Le paragraphe 15(1) de la Charte protège les droits à l’égalité. Il prévoit que la loi ne fait acception de personne et s’applique également à tous, et tous ont droit à la même protection et au même bénéfice de la loi, indépendamment de toute discrimination, y compris des discriminations fondées sur la race et les déficiences mentales ou physiques. Dans certaines circonstances, les dispositions sur la suramende compensatoire peuvent avoir des effets disproportionnés sur les membres de groupes marginalisés de la société, et ces effets sont susceptibles d’être jugés discriminatoires.

Article 2 : Pouvoir discrétionnaire des juges dans certaines circonstances

Le projet de loi C-28 répondrait à ces considérations fondées sur la Charte en conférant expressément aux juges un pouvoir discrétionnaire dans certaines circonstances. Par exemple, les juges auraient le pouvoir discrétionnaire d’exempter un contrevenant du paiement de la suramende compensatoire lorsque ce dernier établit que ce paiement lui causerait un « préjudice injustifié » au sens des dispositions modifiées. Ce qui permet de promouvoir les valeurs fondamentales sous-jacentes à la Charte, notamment la liberté, l’égalité et le droit à la protection contre tous traitements ou peines cruels et inusités.

Les modifications les plus importantes à cet égard sont celles qui figurent à l’article 2 : l’exception fondée sur les infractions prévue au paragraphe 737(1.1) et l’exemption  fondée sur le « préjudice injustifié » prévue aux paragraphes 737(5) à (6.1) inclusivement.

Le paragraphe 737(1.1) confère aux juges le pouvoir discrétionnaire d’imposer moins de suramendes compensatoires qu’il y a d’infractions lorsque le cumul des suramendes serait disproportionné et lorsque ces infractions sont relatives à des défauts de comparution ou à des manquements aux conditions d’une mise en liberté si ces manquements n’ont pas causé de dommages – matériels, corporels ou moraux – ou de pertes économiques à une victime.

Le paragraphe 737(5) confère au contrevenant le droit de demander une exemption du paiement de la suramende compensatoire et permet au juge d’approuver la demande lorsque le contrevenant le convainc que le paiement lui causerait un préjudice injustifié. Le préjudice injustifié dans ces circonstances est défini au paragraphe 737(6) et s’entend de l’incapacité du contrevenant de payer une suramende compensatoire en raison de sa situation financière précaire, notamment parce qu’il est sans emploi ou sans domicile, n’a pas suffisamment d’actifs ou a des obligations financières importantes à l’égard des personnes à sa charge.

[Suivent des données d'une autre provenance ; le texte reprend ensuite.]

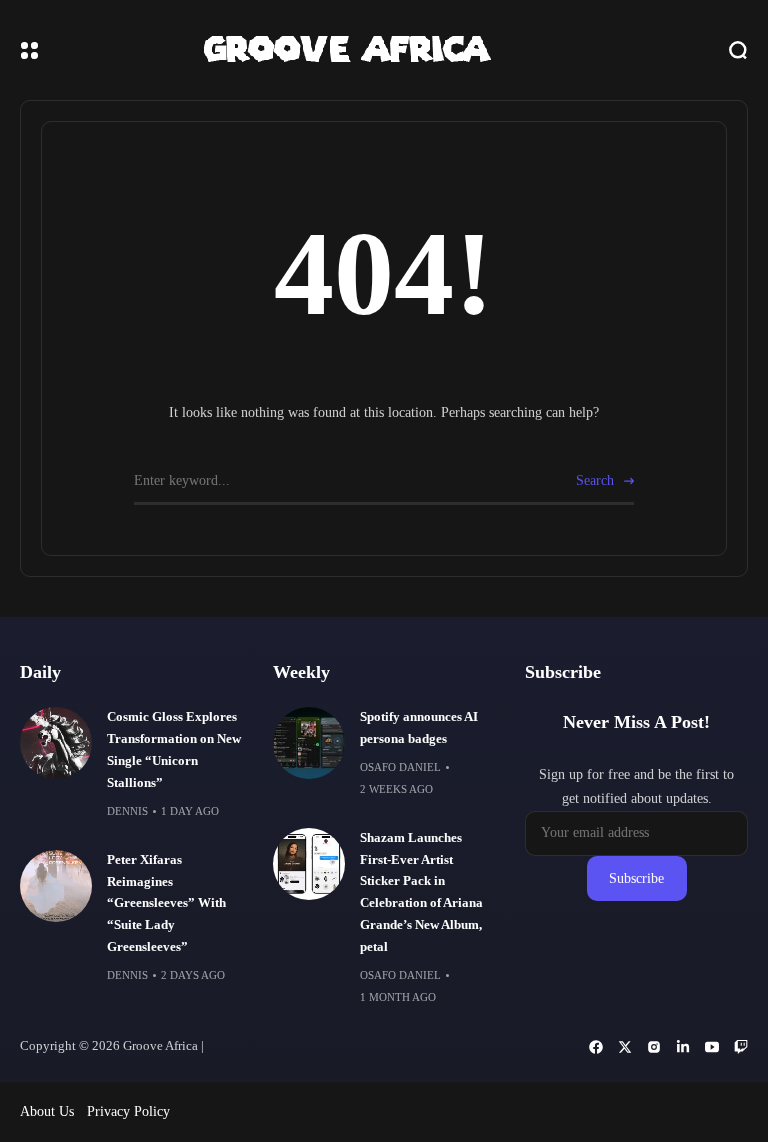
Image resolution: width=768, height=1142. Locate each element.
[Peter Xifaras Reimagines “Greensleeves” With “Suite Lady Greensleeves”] (56, 886)
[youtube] (712, 1047)
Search (595, 480)
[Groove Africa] (384, 50)
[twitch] (741, 1047)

Ces modifications conféreraient aux juges un pouvoir discrétionnaire qui pourrait être exercé en conformité avec les principes établis de détermination de la peine, et avec la Charte. Peut-être plus important encore, au regard de la Charte, ces modifications permettraient aux juges de tenir compte de la situation particulière de chaque contrevenant (y compris des contrevenants marginalisés) lorsque celui‑ci est condamné pour certaines infractions contre l’administration de la justice ou lorsque l’exemption  fondée sur le « préjudice injustifié » s’applique.